== ASSIGNED TASK ==
Give back the full listing, exactly as it is.

== TASK DATA ==
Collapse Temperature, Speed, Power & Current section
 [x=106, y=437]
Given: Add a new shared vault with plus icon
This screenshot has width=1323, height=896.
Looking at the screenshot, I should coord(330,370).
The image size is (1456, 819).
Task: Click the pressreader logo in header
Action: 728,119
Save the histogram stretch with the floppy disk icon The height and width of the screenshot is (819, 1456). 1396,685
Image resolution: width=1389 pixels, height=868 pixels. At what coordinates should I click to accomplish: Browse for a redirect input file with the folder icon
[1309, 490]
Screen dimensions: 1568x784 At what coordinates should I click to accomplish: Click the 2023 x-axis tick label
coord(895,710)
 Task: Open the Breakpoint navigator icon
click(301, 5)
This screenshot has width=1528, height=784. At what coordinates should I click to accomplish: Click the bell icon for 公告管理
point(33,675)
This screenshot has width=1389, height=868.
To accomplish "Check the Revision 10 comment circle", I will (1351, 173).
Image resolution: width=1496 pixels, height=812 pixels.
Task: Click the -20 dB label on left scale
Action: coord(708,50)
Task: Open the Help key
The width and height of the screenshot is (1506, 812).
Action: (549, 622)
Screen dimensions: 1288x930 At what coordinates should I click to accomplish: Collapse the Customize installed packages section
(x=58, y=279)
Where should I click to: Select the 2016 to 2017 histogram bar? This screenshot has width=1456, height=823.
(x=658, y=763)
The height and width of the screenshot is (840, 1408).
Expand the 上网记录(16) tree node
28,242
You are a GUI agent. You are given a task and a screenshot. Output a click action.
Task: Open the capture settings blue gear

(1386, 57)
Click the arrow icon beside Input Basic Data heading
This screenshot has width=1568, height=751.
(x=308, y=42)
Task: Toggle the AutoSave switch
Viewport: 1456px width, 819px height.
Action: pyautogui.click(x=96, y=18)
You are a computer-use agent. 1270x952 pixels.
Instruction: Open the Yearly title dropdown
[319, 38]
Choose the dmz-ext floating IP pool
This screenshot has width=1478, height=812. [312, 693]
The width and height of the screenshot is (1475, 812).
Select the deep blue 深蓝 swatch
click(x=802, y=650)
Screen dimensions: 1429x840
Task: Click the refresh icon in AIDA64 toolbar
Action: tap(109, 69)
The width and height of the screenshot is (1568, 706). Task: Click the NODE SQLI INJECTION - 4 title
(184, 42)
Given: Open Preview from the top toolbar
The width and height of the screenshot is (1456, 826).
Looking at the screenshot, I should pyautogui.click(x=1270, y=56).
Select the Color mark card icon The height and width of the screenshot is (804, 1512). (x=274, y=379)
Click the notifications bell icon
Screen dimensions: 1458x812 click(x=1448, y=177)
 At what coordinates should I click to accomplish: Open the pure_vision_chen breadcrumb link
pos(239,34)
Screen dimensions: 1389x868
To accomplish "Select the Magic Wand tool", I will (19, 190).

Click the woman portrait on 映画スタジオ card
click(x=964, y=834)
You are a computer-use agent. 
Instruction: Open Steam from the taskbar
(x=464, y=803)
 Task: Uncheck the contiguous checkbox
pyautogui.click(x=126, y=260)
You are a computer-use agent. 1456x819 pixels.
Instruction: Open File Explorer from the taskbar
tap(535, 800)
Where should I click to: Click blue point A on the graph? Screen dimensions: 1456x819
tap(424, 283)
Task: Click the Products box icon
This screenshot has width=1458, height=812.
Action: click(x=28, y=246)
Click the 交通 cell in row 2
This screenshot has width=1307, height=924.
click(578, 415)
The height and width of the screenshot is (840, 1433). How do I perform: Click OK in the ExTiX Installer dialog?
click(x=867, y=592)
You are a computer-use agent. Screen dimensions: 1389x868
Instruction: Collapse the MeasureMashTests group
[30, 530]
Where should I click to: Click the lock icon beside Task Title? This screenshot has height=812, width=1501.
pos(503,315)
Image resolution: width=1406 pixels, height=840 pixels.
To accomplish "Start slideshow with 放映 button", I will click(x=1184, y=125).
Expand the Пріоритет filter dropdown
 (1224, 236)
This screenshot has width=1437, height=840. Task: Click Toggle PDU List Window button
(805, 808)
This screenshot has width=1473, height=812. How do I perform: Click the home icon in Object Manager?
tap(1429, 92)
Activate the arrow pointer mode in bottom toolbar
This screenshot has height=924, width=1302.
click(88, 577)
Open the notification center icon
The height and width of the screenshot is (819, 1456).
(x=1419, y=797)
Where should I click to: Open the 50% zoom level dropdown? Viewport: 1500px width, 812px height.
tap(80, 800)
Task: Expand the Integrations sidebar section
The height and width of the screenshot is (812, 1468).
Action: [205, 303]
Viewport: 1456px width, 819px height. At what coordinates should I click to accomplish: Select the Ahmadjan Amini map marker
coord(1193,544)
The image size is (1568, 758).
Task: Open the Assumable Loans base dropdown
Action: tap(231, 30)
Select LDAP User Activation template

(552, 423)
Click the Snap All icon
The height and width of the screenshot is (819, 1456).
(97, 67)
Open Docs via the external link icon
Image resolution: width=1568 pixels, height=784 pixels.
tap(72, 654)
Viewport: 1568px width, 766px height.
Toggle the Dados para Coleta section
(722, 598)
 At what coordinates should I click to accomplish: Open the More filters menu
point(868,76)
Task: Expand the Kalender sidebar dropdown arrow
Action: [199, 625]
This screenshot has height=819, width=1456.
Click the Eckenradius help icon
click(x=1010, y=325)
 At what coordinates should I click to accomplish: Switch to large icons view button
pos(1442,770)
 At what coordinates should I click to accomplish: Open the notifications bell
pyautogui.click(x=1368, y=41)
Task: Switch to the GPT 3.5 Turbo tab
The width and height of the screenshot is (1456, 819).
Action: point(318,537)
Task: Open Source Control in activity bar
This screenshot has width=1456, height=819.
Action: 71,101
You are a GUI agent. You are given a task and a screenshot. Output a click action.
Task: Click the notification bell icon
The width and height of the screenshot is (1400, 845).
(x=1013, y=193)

== SOLVED EXERCISE ==
Collapse Temperature, Speed, Power & Current section
 [x=106, y=437]
Given: Add a new shared vault with plus icon
This screenshot has width=1323, height=896.
Looking at the screenshot, I should coord(330,370).
The image size is (1456, 819).
Task: Click the pressreader logo in header
Action: 728,119
Save the histogram stretch with the floppy disk icon The height and width of the screenshot is (819, 1456). 1396,685
Image resolution: width=1389 pixels, height=868 pixels. At what coordinates should I click to accomplish: Browse for a redirect input file with the folder icon
[1309, 490]
Screen dimensions: 1568x784 At what coordinates should I click to accomplish: Click the 2023 x-axis tick label
coord(895,710)
 Task: Open the Breakpoint navigator icon
click(301, 5)
This screenshot has width=1528, height=784. At what coordinates should I click to accomplish: Click the bell icon for 公告管理
point(33,675)
This screenshot has width=1389, height=868.
To accomplish "Check the Revision 10 comment circle", I will (1351, 173).
Image resolution: width=1496 pixels, height=812 pixels.
Task: Click the -20 dB label on left scale
Action: coord(708,50)
Task: Open the Help key
The width and height of the screenshot is (1506, 812).
Action: (549, 622)
Screen dimensions: 1288x930 At what coordinates should I click to accomplish: Collapse the Customize installed packages section
(x=58, y=279)
Where should I click to: Select the 2016 to 2017 histogram bar? This screenshot has width=1456, height=823.
(x=658, y=763)
The height and width of the screenshot is (840, 1408).
Expand the 上网记录(16) tree node
28,242
You are a GUI agent. You are given a task and a screenshot. Output a click action.
Task: Open the capture settings blue gear

(1386, 57)
Click the arrow icon beside Input Basic Data heading
This screenshot has width=1568, height=751.
(x=308, y=42)
Task: Toggle the AutoSave switch
Viewport: 1456px width, 819px height.
Action: pyautogui.click(x=96, y=18)
You are a computer-use agent. 1270x952 pixels.
Instruction: Open the Yearly title dropdown
[319, 38]
Choose the dmz-ext floating IP pool
This screenshot has width=1478, height=812. [312, 693]
The width and height of the screenshot is (1475, 812).
Select the deep blue 深蓝 swatch
click(x=802, y=650)
Screen dimensions: 1429x840
Task: Click the refresh icon in AIDA64 toolbar
Action: tap(109, 69)
The width and height of the screenshot is (1568, 706). Task: Click the NODE SQLI INJECTION - 4 title
(184, 42)
Given: Open Preview from the top toolbar
The width and height of the screenshot is (1456, 826).
Looking at the screenshot, I should pyautogui.click(x=1270, y=56).
Select the Color mark card icon The height and width of the screenshot is (804, 1512). (x=274, y=379)
Click the notifications bell icon
Screen dimensions: 1458x812 click(x=1448, y=177)
 At what coordinates should I click to accomplish: Open the pure_vision_chen breadcrumb link
pos(239,34)
Screen dimensions: 1389x868
To accomplish "Select the Magic Wand tool", I will (19, 190).

Click the woman portrait on 映画スタジオ card
click(x=964, y=834)
You are a computer-use agent. 
Instruction: Open Steam from the taskbar
(x=464, y=803)
 Task: Uncheck the contiguous checkbox
pyautogui.click(x=126, y=260)
You are a computer-use agent. 1456x819 pixels.
Instruction: Open File Explorer from the taskbar
tap(535, 800)
Where should I click to: Click blue point A on the graph? Screen dimensions: 1456x819
tap(424, 283)
Task: Click the Products box icon
This screenshot has width=1458, height=812.
Action: click(x=28, y=246)
Click the 交通 cell in row 2
This screenshot has width=1307, height=924.
click(578, 415)
The height and width of the screenshot is (840, 1433). How do I perform: Click OK in the ExTiX Installer dialog?
click(x=867, y=592)
You are a computer-use agent. Screen dimensions: 1389x868
Instruction: Collapse the MeasureMashTests group
[30, 530]
Where should I click to: Click the lock icon beside Task Title? This screenshot has height=812, width=1501.
pos(503,315)
Image resolution: width=1406 pixels, height=840 pixels.
To accomplish "Start slideshow with 放映 button", I will click(x=1184, y=125).
Expand the Пріоритет filter dropdown
 (1224, 236)
This screenshot has width=1437, height=840. Task: Click Toggle PDU List Window button
(805, 808)
This screenshot has width=1473, height=812. How do I perform: Click the home icon in Object Manager?
tap(1429, 92)
Activate the arrow pointer mode in bottom toolbar
This screenshot has height=924, width=1302.
click(88, 577)
Open the notification center icon
The height and width of the screenshot is (819, 1456).
(x=1419, y=797)
Where should I click to: Open the 50% zoom level dropdown? Viewport: 1500px width, 812px height.
tap(80, 800)
Task: Expand the Integrations sidebar section
The height and width of the screenshot is (812, 1468).
Action: [205, 303]
Viewport: 1456px width, 819px height. At what coordinates should I click to accomplish: Select the Ahmadjan Amini map marker
coord(1193,544)
The image size is (1568, 758).
Task: Open the Assumable Loans base dropdown
Action: tap(231, 30)
Select LDAP User Activation template

(552, 423)
Click the Snap All icon
The height and width of the screenshot is (819, 1456).
(97, 67)
Open Docs via the external link icon
Image resolution: width=1568 pixels, height=784 pixels.
tap(72, 654)
Viewport: 1568px width, 766px height.
Toggle the Dados para Coleta section
(722, 598)
 At what coordinates should I click to accomplish: Open the More filters menu
point(868,76)
Task: Expand the Kalender sidebar dropdown arrow
Action: [199, 625]
This screenshot has height=819, width=1456.
Click the Eckenradius help icon
click(x=1010, y=325)
 At what coordinates should I click to accomplish: Switch to large icons view button
pos(1442,770)
 At what coordinates should I click to accomplish: Open the notifications bell
pyautogui.click(x=1368, y=41)
Task: Switch to the GPT 3.5 Turbo tab
The width and height of the screenshot is (1456, 819).
Action: point(318,537)
Task: Open Source Control in activity bar
This screenshot has width=1456, height=819.
Action: 71,101
You are a GUI agent. You are given a task and a screenshot. Output a click action.
Task: Click the notification bell icon
The width and height of the screenshot is (1400, 845).
(x=1013, y=193)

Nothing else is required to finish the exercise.